Come bloccare gli acquisti in-app

Occasionalmente lasci che i tuoi bambini giochino con lo smartphone o il tablet? Forse non sai che quasi tutti i giochi gratuiti offrono funzionalità a pagamento. Ecco come puoi assicurarti che i tuoi bambini non facciano inavvertitamente costosi acquisti in-app.

Come inibire gli acquisti con iPhone e iPad

Innanzitutto, attiva le restrizioni come mostrato nel trucco riportato al paragrafo 6. Nella sezione Abilita restrizioni, deseleziona il pulsante Acquisti in-app per far sparire dalle applicazioni le funzioni relative agli acquisti che vengono proposti all’interno delle applicazioni.

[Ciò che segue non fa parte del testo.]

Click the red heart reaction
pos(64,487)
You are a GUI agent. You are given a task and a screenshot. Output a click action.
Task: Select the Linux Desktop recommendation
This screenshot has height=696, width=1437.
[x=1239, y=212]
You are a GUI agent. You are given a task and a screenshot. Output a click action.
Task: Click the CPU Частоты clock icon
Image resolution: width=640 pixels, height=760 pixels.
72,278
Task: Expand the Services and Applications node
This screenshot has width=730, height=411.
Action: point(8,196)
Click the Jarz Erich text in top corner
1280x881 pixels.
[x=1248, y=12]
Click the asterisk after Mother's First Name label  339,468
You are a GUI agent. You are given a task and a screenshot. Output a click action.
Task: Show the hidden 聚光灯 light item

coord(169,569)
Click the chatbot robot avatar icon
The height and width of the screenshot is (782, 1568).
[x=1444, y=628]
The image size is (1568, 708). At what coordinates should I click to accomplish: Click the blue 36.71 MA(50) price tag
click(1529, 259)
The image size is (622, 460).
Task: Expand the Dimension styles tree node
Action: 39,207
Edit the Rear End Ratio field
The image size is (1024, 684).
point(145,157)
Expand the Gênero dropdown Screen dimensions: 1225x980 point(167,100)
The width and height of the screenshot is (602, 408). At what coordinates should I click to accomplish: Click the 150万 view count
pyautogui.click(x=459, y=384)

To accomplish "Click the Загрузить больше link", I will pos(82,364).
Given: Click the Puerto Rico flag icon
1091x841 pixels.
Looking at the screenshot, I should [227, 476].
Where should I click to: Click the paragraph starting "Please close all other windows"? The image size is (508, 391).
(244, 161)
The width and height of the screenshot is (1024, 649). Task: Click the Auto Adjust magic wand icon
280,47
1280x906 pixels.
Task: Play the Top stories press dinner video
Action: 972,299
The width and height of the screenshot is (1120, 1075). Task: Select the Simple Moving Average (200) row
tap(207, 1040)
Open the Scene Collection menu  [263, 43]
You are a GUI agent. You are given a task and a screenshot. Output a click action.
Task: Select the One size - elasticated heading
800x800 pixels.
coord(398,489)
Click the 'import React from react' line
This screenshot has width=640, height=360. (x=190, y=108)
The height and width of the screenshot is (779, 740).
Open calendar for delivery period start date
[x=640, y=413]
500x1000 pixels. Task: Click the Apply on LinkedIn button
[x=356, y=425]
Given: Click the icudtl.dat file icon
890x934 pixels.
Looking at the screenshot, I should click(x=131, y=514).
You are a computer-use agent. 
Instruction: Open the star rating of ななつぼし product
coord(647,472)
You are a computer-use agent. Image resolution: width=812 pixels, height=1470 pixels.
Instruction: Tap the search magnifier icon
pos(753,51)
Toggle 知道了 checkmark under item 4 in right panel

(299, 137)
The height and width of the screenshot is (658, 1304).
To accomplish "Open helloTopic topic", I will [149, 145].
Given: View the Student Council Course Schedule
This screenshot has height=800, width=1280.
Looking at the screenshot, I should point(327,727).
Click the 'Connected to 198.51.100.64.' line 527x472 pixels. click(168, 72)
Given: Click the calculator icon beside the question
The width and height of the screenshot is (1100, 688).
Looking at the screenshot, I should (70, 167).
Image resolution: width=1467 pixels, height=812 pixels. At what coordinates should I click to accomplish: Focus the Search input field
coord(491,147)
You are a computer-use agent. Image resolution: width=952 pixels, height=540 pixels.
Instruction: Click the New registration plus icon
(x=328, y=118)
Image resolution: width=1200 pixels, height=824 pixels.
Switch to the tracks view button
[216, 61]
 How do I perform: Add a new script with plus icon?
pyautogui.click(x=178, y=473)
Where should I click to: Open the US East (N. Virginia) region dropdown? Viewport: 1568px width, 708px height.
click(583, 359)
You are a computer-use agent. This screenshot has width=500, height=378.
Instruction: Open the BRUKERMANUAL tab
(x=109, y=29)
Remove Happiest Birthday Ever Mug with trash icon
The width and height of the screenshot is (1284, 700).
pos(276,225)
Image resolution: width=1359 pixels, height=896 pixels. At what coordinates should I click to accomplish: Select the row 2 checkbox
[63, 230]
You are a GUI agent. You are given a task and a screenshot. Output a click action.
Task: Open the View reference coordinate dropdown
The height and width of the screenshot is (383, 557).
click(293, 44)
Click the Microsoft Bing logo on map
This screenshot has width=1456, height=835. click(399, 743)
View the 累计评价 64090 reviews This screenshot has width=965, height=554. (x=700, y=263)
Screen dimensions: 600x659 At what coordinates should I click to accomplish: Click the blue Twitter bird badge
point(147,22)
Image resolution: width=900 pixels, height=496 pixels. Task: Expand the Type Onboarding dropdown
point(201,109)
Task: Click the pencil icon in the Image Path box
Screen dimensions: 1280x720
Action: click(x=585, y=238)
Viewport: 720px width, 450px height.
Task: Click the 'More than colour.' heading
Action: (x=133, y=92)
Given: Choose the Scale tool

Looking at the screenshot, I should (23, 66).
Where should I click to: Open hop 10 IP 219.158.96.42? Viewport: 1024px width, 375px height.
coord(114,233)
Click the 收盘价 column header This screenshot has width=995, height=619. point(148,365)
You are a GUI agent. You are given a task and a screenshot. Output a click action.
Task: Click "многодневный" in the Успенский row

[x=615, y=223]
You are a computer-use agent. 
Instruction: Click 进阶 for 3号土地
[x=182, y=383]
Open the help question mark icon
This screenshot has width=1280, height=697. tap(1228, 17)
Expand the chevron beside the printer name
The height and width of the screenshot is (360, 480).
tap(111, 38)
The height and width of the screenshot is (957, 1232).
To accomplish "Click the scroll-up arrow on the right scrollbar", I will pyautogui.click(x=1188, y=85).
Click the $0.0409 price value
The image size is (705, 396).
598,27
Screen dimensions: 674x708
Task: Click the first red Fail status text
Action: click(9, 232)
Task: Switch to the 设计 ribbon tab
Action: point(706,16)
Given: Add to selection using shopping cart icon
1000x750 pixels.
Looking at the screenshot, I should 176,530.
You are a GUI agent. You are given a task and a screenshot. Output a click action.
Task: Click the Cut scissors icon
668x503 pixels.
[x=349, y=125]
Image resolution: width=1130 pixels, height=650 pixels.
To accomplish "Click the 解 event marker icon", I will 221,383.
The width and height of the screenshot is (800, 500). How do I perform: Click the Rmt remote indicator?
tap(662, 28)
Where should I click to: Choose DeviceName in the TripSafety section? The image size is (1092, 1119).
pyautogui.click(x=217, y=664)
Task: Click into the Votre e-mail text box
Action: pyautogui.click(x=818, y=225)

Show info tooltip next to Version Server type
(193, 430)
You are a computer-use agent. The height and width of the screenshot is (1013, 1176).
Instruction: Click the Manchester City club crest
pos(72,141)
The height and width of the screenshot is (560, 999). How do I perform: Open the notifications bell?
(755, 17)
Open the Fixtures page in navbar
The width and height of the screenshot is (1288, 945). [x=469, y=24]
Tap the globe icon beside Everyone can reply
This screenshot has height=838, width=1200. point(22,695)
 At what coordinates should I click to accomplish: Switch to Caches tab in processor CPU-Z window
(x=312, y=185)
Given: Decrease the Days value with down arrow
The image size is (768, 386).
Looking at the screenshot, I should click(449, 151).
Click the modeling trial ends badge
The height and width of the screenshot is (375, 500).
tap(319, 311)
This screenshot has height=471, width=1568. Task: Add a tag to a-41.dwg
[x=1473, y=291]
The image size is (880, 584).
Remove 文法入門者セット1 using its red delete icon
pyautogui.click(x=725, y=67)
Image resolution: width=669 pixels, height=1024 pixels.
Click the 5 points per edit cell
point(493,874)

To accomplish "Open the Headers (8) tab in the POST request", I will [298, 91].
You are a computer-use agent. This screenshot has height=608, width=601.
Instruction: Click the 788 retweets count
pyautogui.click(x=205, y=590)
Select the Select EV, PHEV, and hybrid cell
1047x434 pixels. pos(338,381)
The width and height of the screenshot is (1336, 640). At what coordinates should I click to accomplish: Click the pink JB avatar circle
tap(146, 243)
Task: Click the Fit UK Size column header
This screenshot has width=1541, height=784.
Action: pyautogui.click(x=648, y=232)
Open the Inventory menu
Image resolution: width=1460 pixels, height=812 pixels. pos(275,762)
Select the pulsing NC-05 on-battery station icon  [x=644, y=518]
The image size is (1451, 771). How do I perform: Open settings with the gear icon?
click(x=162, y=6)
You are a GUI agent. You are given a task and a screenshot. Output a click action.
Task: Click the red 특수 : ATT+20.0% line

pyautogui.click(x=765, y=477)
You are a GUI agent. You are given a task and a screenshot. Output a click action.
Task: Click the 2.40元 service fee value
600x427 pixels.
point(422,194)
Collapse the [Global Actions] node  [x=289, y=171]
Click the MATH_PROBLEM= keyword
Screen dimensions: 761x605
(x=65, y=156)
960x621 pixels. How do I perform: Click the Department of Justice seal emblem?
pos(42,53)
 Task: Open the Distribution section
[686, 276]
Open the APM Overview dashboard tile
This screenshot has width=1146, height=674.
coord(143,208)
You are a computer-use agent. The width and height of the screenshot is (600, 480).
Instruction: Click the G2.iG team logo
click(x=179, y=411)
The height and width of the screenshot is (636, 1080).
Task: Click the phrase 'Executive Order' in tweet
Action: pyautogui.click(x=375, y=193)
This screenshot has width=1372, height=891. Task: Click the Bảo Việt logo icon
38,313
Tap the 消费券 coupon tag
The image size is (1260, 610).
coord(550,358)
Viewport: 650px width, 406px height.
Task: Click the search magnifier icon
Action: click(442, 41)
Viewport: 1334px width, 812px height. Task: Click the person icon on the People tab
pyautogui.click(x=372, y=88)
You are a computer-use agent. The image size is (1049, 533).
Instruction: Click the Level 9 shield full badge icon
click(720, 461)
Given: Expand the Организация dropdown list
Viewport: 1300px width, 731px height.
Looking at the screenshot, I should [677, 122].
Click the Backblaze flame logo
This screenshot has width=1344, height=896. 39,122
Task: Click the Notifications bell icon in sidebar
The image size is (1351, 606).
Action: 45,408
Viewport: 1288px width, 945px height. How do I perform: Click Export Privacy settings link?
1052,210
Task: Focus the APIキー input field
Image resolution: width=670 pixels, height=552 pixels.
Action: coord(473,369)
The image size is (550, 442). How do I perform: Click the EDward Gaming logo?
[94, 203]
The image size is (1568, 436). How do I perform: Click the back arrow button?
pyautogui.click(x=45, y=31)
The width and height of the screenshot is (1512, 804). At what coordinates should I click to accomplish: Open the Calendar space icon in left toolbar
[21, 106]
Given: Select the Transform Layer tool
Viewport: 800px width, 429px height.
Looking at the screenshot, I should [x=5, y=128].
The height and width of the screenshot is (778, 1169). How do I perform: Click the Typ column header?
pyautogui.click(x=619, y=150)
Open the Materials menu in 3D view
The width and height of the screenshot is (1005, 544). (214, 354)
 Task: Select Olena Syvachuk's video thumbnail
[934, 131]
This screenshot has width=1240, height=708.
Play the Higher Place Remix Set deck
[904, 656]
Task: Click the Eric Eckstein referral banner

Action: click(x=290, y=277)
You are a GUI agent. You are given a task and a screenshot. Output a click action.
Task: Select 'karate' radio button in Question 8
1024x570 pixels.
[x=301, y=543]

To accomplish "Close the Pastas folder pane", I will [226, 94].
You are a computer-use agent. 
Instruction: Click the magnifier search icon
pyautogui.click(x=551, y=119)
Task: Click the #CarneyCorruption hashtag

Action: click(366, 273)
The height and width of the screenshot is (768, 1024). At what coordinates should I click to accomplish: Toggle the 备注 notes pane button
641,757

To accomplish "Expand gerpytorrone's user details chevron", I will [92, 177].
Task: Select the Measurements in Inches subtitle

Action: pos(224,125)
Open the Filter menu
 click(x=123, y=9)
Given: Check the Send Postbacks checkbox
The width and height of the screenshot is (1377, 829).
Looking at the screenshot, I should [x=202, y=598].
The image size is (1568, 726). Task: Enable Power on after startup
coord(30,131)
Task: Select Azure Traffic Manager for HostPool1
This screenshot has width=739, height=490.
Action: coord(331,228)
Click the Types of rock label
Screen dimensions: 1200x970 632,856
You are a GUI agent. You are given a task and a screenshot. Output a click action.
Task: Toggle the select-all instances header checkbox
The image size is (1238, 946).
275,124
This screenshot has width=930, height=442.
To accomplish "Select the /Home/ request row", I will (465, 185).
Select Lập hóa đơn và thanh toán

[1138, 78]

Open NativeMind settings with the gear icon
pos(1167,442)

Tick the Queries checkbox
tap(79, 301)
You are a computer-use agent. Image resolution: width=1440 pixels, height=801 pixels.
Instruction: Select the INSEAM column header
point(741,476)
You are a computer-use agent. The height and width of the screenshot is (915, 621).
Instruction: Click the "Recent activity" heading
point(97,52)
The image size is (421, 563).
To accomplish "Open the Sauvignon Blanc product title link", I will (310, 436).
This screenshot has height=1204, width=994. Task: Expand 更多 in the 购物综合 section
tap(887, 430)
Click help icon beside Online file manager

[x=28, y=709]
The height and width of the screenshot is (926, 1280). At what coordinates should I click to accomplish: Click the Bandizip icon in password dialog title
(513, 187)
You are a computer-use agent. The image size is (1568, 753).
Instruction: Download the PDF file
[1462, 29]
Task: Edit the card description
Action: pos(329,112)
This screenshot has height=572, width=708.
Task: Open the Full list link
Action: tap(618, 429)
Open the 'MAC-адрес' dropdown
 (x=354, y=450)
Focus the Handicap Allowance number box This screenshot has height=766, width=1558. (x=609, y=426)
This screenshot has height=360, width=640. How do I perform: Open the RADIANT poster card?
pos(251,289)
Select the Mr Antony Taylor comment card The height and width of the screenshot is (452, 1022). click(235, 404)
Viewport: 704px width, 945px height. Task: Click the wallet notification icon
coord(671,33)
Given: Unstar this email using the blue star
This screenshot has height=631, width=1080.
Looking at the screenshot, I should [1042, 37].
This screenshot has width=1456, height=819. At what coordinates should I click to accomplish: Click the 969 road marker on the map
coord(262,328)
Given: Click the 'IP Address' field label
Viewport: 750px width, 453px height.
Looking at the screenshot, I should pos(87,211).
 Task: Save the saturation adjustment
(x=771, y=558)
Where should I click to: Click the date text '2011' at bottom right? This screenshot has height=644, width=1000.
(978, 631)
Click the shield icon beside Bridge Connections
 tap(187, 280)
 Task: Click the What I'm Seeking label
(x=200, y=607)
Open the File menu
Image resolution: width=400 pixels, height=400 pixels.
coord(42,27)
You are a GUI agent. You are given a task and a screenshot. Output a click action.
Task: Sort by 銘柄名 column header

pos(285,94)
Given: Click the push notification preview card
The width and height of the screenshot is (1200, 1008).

Come sospendere gli acquisti con Android

Per disattivare acquisti in-app sul tuo device Android, apri Play Store, tappa in alto a sinistra sul menu Hamburger e poi su Impostazioni. In Controlli utente, seleziona Richiedi l’autenticazione per gli acquisti > Per tutti gli acquisti su Google Play da questo dispositivo. Dopo aver inserito la tua password Google e fatto tap su OK, sarà possibile effettuare un acquisto soltanto dopo aver inserito la password Google.

Come disattivare gli acquisti Windows 10

Su Windows 10, apri l’app Store facendo clic sulla piccola shopping bag nella barra delle applicazioni. Clicca sui tre puntini e apri le Impostazioni nell’angolo in alto a destra; nella finestra successiva, assicurati che l’opzione Accesso acquisti sia disattivata.